● **Task brief**: Please rewrite the records from the line with "You are a GUI" up to and including the line with "point(993,451)" as a JSON list of strings, one string per line, with blank lines left out. Leave the pictures out of your answer.

● **Data shown**:
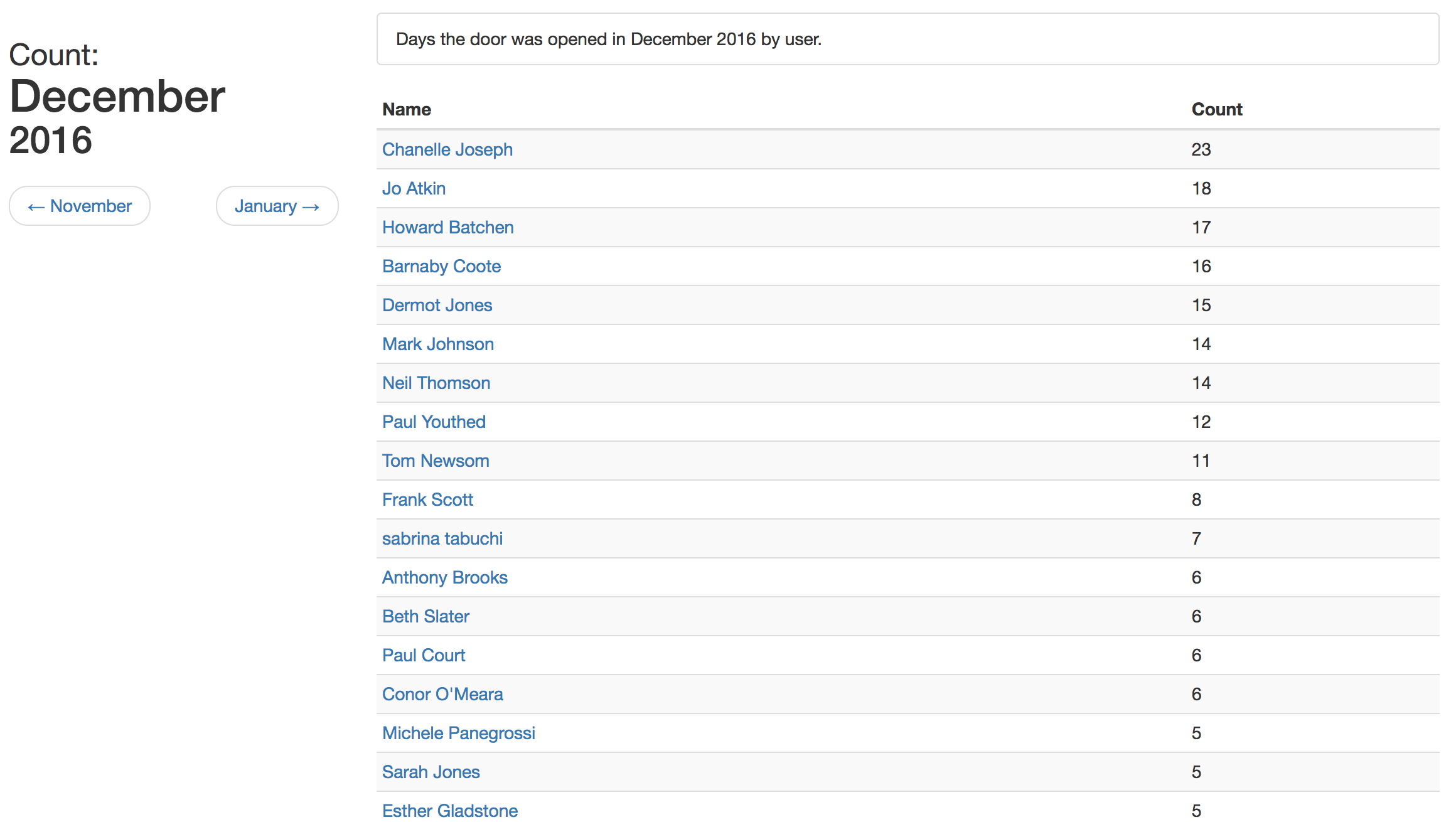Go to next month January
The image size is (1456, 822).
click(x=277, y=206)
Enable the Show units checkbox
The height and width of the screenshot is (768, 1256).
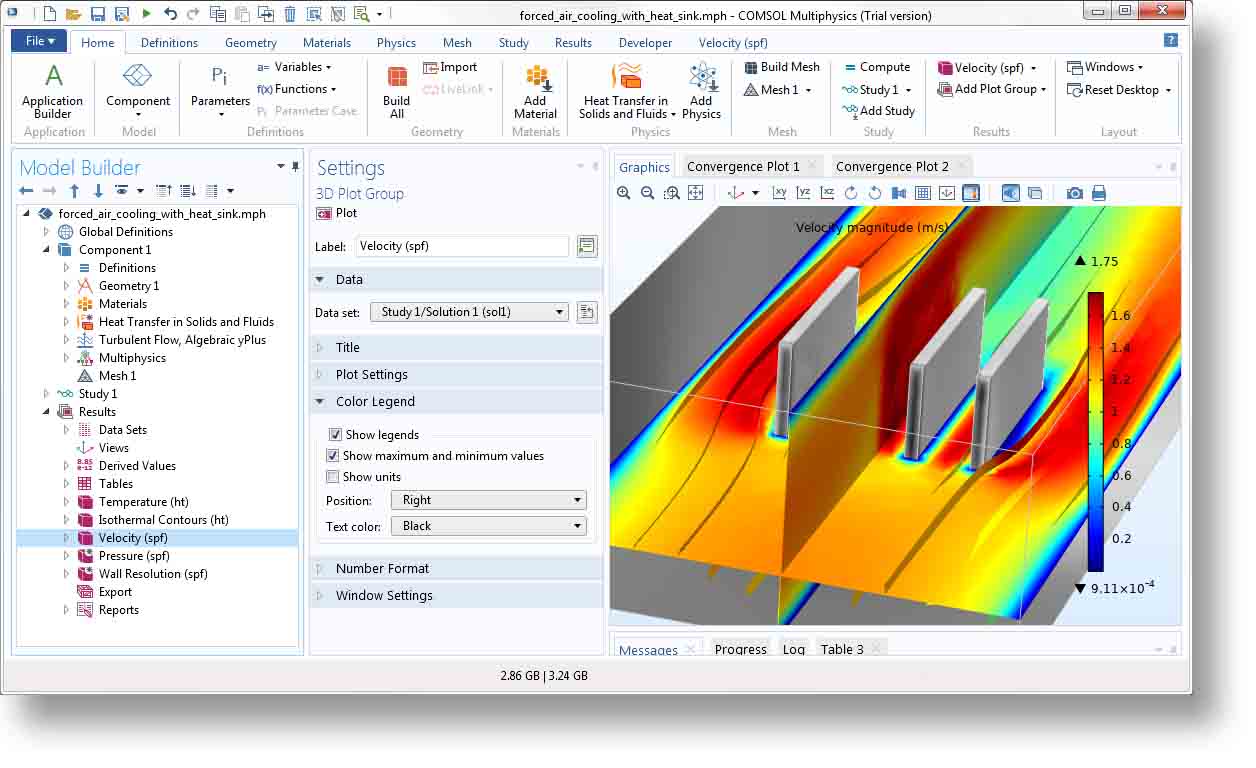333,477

--

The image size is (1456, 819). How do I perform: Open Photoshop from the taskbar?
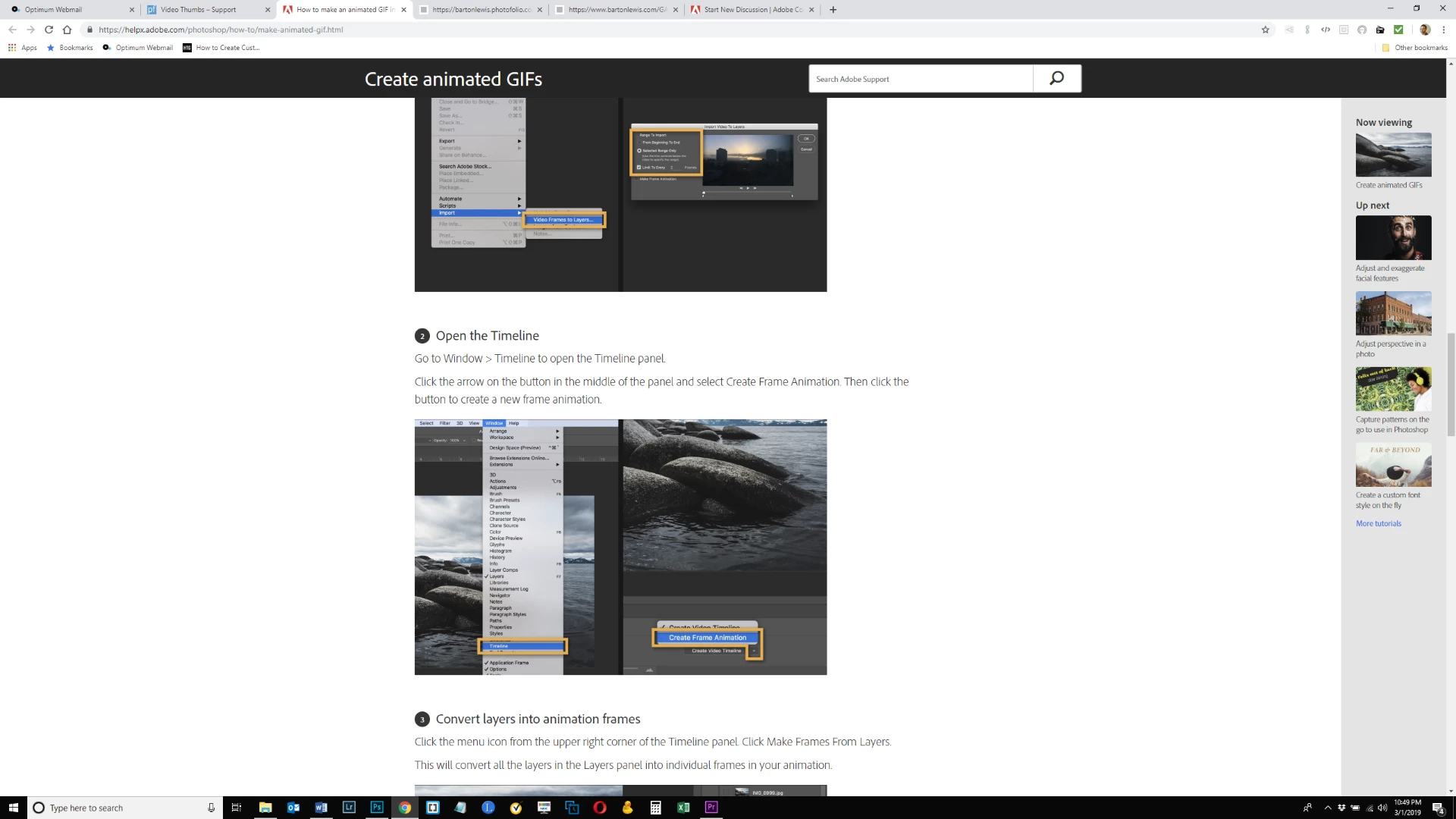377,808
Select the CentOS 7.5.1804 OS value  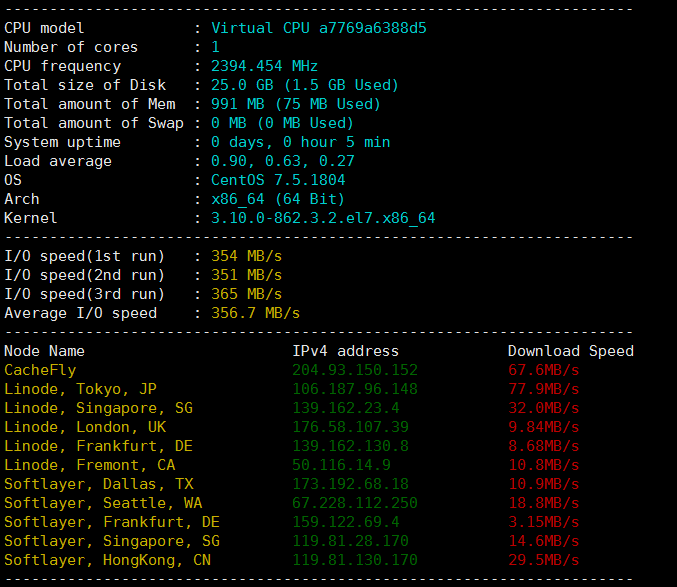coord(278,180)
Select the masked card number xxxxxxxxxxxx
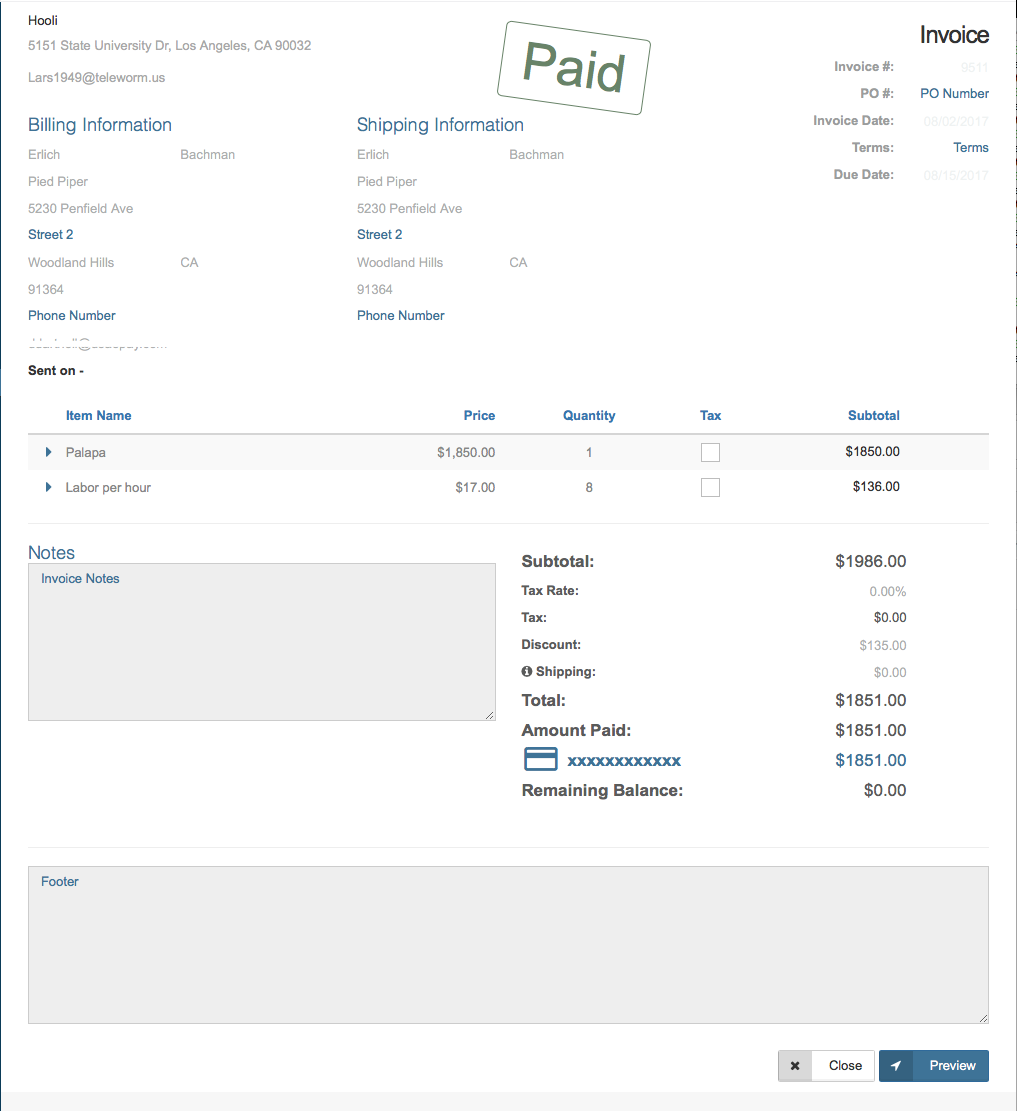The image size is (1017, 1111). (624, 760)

---

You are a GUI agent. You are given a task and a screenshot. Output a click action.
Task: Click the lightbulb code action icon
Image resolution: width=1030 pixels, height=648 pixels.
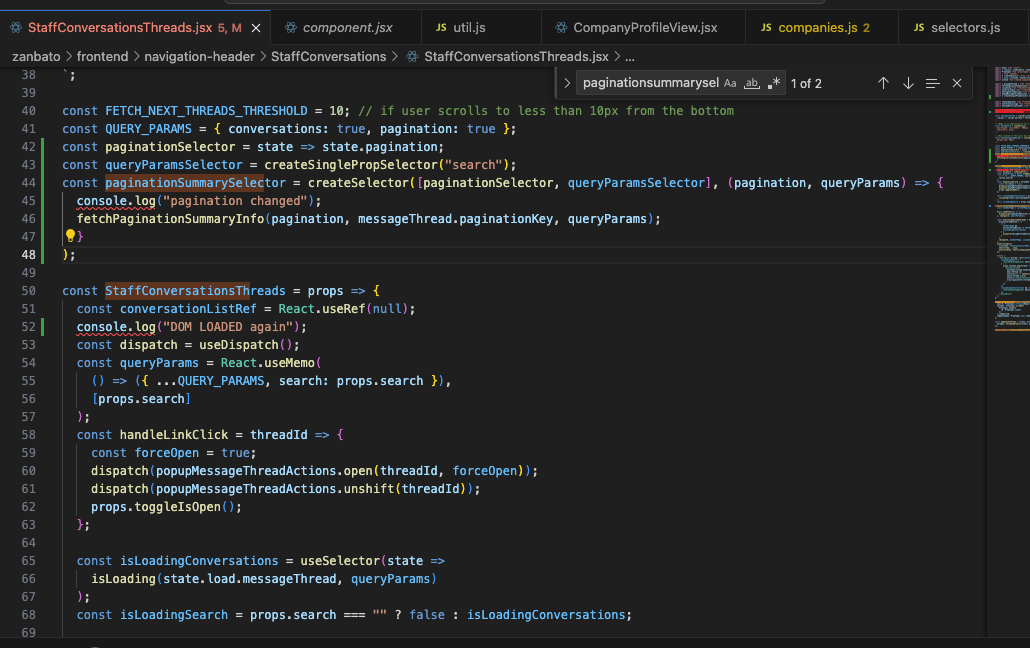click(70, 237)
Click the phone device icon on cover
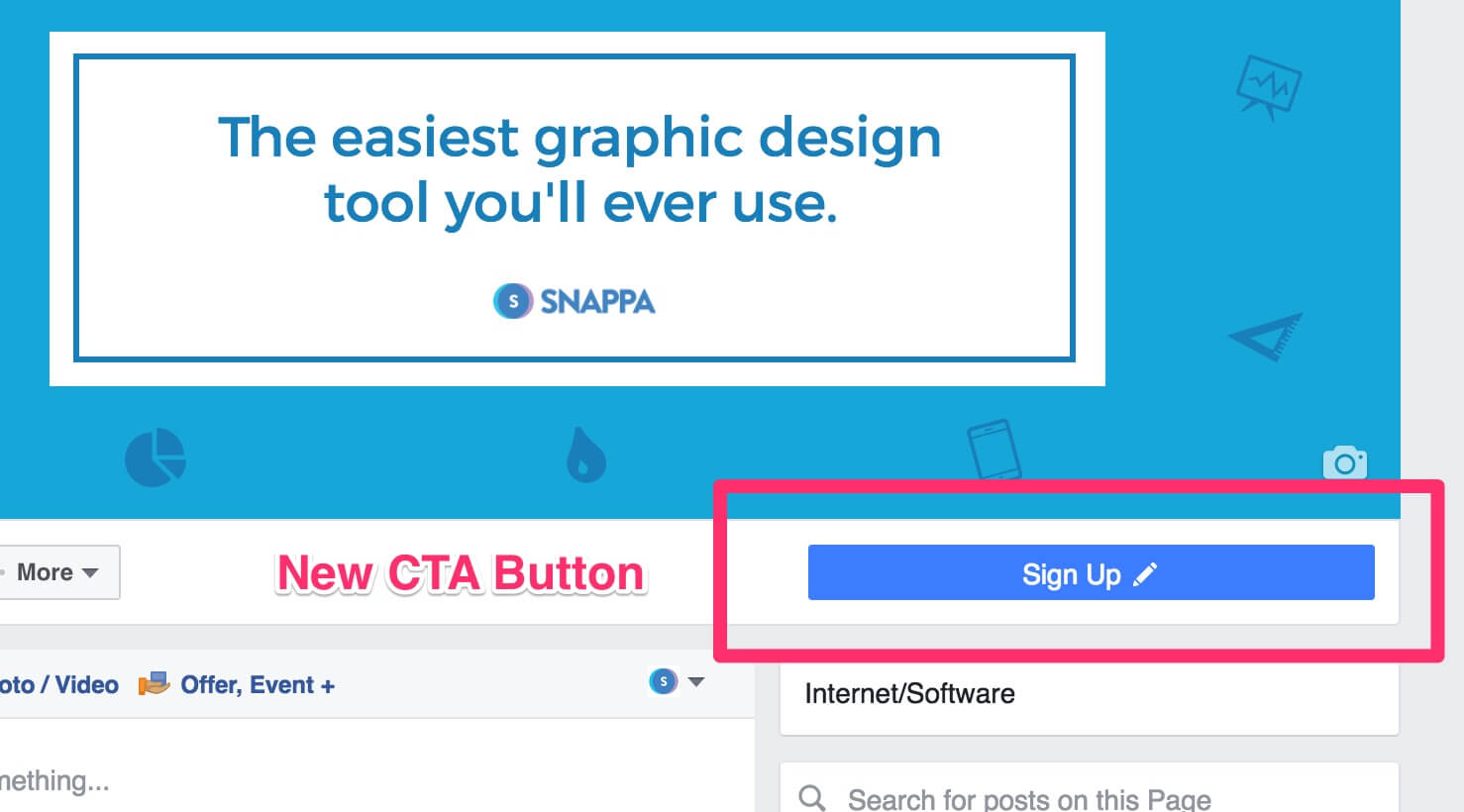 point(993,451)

● **Task solution**:
[
  "You are a GUI agent. You are given a task and a screenshot. Output a click action.",
  "Task: Click the lightbulb code action icon",
  "Image resolution: width=1030 pixels, height=648 pixels.",
  "click(70, 237)",
  "Click the phone device icon on cover",
  " point(993,451)"
]